Le maître du mime Etienne Decroux
Notice
Considéré à juste titre comme le grand rénovateur du mime, Étienne Decroux réalise ici quelques démonstrations et s'explique sur son art de l'acteur.
Éclairage
Etienne Decroux (1898-1991) exerce différents métiers (bâtiment, apprenti boucher...) avant d'être mobilisé pour trois ans en 1917, comme brancardier et aide-soignant, entre autre.
Adepte de Proudhon, il fréquente les milieux libertaires. Se destinant à une carrière politique et voulant devenir orateur politique, il répond à une petite annonce qui propose une formation gratuite pour tenir le rôle de figurant au théâtre du Vieux Colombier. Il est admis en 1923 à l'Ecole du Vieux Colombier, dirigée par Jacques Copeau. Il y découvre, ébloui, des « scènes sans paroles » que les élèves composaient « corps nus, faces voilées » [1].
En 1925, il fait ses débuts au théâtre, chez Louis Jouvet et Gaston Baty. Puis il obtient son premier rôle chez Dullin.
En 1931, il crée son groupe théâtral, « Une graine ».C'est à partir de cette année-là qu'il commence à créer ses premières pièces et à élaborer avec Jean-Louis Barrault, fraîchement arrivé chez Dullin, les bases de son Mime corporel (entre autre la marche sur place).

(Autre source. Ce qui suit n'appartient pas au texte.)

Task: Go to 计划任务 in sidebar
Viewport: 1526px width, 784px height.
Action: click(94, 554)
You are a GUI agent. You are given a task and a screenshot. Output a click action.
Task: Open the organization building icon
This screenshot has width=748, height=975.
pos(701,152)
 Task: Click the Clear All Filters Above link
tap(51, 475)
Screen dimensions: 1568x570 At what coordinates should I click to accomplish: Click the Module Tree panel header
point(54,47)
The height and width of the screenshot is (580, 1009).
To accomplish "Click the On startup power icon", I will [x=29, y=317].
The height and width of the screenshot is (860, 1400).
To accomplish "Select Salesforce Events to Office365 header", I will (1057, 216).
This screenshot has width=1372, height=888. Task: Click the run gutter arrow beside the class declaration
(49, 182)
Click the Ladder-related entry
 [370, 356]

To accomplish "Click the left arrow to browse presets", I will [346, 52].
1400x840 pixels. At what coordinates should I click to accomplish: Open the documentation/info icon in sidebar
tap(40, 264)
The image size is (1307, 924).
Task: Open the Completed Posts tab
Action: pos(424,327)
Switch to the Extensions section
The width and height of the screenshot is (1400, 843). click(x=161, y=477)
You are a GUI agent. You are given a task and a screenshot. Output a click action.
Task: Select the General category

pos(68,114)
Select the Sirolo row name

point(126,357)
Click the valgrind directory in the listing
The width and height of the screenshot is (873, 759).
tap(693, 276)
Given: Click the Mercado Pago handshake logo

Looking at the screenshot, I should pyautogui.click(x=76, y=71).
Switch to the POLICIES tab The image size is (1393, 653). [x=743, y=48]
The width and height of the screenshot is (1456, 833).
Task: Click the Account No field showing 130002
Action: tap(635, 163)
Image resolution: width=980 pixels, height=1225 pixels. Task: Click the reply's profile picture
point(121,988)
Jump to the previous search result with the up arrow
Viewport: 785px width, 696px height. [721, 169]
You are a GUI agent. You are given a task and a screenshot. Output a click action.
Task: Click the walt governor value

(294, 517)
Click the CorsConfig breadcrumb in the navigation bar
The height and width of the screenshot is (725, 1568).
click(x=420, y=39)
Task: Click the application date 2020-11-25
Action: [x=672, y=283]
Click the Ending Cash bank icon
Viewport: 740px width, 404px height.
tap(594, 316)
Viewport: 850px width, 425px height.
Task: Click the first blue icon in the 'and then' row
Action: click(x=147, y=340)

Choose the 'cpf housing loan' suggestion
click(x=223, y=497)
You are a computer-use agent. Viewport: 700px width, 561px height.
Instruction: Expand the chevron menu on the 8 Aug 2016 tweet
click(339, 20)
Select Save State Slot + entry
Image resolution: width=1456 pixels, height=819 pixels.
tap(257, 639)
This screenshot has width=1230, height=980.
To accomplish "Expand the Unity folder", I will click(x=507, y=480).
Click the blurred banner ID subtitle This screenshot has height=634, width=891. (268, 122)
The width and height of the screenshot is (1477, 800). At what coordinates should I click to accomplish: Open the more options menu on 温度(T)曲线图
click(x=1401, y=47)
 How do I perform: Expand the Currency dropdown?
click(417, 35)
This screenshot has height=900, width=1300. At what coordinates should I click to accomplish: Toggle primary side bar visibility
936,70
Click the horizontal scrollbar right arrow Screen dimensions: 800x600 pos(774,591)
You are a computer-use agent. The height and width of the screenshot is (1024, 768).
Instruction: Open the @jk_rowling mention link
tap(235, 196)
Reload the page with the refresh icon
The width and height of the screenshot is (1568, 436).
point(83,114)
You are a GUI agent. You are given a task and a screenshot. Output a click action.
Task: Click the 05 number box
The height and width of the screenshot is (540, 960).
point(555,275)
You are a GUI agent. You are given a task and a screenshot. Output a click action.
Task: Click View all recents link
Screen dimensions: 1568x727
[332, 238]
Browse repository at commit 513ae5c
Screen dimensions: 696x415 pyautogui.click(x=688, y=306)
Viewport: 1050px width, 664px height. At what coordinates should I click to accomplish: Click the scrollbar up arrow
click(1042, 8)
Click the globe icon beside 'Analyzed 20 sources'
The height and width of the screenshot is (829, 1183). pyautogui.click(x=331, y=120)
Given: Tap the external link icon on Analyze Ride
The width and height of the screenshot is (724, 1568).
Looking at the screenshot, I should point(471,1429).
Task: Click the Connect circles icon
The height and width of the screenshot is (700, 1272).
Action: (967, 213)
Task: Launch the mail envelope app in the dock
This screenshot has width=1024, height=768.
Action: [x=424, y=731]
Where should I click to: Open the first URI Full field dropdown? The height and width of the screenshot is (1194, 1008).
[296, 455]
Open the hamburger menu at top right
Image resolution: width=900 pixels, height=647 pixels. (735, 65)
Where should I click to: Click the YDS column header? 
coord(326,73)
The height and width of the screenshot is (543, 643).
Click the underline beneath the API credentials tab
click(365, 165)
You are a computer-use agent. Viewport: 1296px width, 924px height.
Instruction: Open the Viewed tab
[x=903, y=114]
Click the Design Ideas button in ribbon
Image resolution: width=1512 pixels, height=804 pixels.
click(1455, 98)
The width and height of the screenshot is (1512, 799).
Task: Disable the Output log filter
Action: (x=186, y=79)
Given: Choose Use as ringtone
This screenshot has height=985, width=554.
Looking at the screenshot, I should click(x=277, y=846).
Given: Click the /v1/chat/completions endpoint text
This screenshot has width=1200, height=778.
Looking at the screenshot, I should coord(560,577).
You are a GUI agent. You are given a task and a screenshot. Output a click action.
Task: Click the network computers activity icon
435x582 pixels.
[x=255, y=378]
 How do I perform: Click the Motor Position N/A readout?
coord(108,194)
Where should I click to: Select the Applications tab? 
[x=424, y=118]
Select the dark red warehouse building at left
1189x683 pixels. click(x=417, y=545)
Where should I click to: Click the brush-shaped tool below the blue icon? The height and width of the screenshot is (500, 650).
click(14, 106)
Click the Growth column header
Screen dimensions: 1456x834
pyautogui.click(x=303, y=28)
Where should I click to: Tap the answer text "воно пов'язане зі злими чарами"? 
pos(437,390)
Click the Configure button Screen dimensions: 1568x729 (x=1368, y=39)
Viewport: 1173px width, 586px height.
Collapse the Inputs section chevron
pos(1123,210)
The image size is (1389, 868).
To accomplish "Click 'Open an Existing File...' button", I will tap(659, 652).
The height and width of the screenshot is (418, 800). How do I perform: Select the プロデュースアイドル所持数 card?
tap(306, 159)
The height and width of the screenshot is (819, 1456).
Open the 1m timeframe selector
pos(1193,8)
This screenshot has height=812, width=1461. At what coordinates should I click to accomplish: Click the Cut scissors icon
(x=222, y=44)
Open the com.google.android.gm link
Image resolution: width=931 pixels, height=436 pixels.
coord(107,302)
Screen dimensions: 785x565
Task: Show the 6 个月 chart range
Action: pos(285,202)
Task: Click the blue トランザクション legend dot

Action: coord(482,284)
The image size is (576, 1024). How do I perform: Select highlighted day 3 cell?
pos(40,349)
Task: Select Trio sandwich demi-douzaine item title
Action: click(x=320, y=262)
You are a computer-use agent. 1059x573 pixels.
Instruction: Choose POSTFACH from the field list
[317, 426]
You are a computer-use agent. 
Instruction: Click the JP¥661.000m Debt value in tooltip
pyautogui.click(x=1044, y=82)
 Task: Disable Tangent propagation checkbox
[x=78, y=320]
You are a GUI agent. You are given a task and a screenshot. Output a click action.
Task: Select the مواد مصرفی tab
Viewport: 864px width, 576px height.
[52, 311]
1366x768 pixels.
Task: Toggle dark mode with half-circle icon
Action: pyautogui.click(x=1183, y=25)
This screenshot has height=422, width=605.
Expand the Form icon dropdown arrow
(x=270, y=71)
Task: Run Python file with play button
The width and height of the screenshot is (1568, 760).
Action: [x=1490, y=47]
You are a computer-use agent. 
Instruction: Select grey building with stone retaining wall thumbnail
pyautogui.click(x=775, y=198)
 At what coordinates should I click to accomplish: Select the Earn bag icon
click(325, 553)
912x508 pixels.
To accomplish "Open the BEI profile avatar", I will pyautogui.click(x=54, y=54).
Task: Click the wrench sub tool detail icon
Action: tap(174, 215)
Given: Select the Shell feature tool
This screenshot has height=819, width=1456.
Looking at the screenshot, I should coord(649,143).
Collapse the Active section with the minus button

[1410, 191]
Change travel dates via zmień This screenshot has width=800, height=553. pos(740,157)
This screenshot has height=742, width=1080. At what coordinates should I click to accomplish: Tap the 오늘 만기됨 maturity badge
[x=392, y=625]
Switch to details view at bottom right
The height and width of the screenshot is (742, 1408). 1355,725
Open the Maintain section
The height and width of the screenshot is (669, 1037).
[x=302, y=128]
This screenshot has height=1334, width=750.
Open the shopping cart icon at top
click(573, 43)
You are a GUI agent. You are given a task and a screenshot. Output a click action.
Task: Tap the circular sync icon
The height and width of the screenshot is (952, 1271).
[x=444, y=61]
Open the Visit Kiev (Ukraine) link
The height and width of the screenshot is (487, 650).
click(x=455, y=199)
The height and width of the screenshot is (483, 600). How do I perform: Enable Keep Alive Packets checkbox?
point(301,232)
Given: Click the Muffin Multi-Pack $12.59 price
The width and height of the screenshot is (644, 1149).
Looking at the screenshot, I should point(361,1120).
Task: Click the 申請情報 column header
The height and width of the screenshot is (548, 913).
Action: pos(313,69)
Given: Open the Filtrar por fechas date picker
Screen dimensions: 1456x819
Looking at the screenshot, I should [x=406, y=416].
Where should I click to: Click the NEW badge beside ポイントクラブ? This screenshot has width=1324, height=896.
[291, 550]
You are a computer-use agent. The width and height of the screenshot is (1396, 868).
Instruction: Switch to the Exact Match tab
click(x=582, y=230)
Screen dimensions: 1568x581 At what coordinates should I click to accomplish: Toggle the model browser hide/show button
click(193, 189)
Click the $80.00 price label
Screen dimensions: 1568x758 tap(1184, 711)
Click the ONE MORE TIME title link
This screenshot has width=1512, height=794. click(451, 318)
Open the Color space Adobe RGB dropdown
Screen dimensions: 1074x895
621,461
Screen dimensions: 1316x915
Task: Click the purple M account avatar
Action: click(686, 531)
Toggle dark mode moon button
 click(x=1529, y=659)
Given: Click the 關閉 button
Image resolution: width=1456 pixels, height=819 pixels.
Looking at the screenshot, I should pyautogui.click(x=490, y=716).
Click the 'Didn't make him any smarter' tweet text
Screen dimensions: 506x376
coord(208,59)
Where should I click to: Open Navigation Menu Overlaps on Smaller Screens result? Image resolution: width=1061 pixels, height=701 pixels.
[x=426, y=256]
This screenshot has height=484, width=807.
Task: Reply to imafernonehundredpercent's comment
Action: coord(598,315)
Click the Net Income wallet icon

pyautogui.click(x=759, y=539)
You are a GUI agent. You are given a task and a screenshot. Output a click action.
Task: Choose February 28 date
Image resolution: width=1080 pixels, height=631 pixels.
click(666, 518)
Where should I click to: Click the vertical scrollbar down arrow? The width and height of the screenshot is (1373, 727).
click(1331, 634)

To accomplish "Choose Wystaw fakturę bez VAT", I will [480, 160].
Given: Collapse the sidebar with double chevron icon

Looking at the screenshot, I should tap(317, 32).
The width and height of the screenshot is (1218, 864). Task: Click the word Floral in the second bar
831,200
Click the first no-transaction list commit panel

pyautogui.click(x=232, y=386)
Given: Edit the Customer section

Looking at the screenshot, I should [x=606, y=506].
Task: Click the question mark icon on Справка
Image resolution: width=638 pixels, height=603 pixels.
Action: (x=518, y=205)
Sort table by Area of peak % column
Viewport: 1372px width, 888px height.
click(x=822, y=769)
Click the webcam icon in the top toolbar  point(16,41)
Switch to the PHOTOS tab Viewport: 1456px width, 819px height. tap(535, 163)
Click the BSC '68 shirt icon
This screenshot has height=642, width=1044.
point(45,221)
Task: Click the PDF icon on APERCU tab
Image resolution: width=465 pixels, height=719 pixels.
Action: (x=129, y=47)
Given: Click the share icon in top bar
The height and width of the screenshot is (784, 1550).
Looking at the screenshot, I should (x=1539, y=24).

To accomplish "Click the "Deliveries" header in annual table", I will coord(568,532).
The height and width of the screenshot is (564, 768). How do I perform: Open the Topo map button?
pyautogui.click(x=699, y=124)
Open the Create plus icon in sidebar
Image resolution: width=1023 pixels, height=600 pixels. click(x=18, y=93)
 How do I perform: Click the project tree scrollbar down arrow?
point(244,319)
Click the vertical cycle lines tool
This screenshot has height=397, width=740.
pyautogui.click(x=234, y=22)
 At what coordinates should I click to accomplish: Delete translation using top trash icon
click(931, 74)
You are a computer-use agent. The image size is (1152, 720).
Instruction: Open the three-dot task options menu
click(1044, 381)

Acteur de théâtre, il travaille avec Charles Dullin, Louis Jouvet, Antonin Artaud. Il est aussi acteur de radio, et de cinéma. Il tourne entre autre réalisateurs, avec Pierre Prévert, Jean Vigo, Jacques Becker, Henri Georges Clouzot, Claude Autant-Lara, Marcel Carné (pour lequel il incarne aux côtés de Jean-Louis Barrault, le père de Jean-Gaspard Debureau dans Les Enfants du Paradis en 1943).
En 1943, Dullin invite Etienne Decroux à enseigner à l'école de l'Atelier, où Marcel Marceau suivra ses cours (entre 1944 et 1948).
A partir de 1945 il se consacrera à ses recherches et ses créations. Il fait la rencontre d'Edward Gordon Craig et sera très inspiré par ses écrits à propos de la sur-marionnette. L'énigme qui plane sur la définition de cette sur-marionnette a nourri l'utopie d'acteur d'Etienne Decroux. Pour lui sont nécessaires conjointement : une recherche, l'élaboration d'une discipline d'acteur aux bases solides et claires, la création d'une école, et des partis-pris d'analyse, d'articulation du corps, et de décomposition-recomposition du mouvement. Il fera appel aux vertus du masque pour redonner la primauté au corps sur le visage et les mains qu'il juge trop bavards, au silence par une soustraction temporaire de la parole, à la patience dans la durée, à la notion de figure en privilégiant la statue en mouvement plutôt que le personnage.
Dans son livre Paroles sur le mime [1], p41, il énonce : « le théâtre c'est l'art d'acteur », son corps en est le premier matériau : « Dans notre art, le corps de l'homme est la matière, il faut que ce soit lui qui imite la pensée ».
En opposition à la pantomime du XIXe siècle, il élabore l' « ABC » d'un mime qu'il nomme corporel et dramatique, une grammaire, une syntaxe : une véritable anthropologie de l'acteur, active et efficace pour les acteurs contemporains.
Tout au long de sa vie, il créera plus de 80 pièces, dont certaines constituent un répertoire enseigné encore aujourd'hui (par certains de ses anciens assistants, dont, le Théâtre de l'Ange fou, Thomas Leabhart, Jean Asselin et Denise Boulanger...). Les thèmes font référence à l'homme en lutte (Le passage des hommes sur la terre), au portrait de la pensée (Méditation), au travail (L'Usine, Le Menuisier), à l'engagement politique (Le lyrisme politique), aux rapports amoureux (différents duos), à l'absence (Le fauteuil de l'absent)...
Des tournées auront lieu en Israël, Hollande, Suède, Suisse, Scandinavie, Belgique, Angleterre, USA etc...
Il sera invité à enseigner à l'étranger dans des écoles ou des théâtres renommés : au Piccolo Teatro di Milano par Giorgio Strehler (1953-54), à l'Actor's studio à New-York par Lee Strasberg (1957-58), aux Universités de Waco (Texas) et de New-York (1959), et dans les lieux de ses tournées.
[1] Paroles sur le Mime, Librairie Théâtrale, 1963.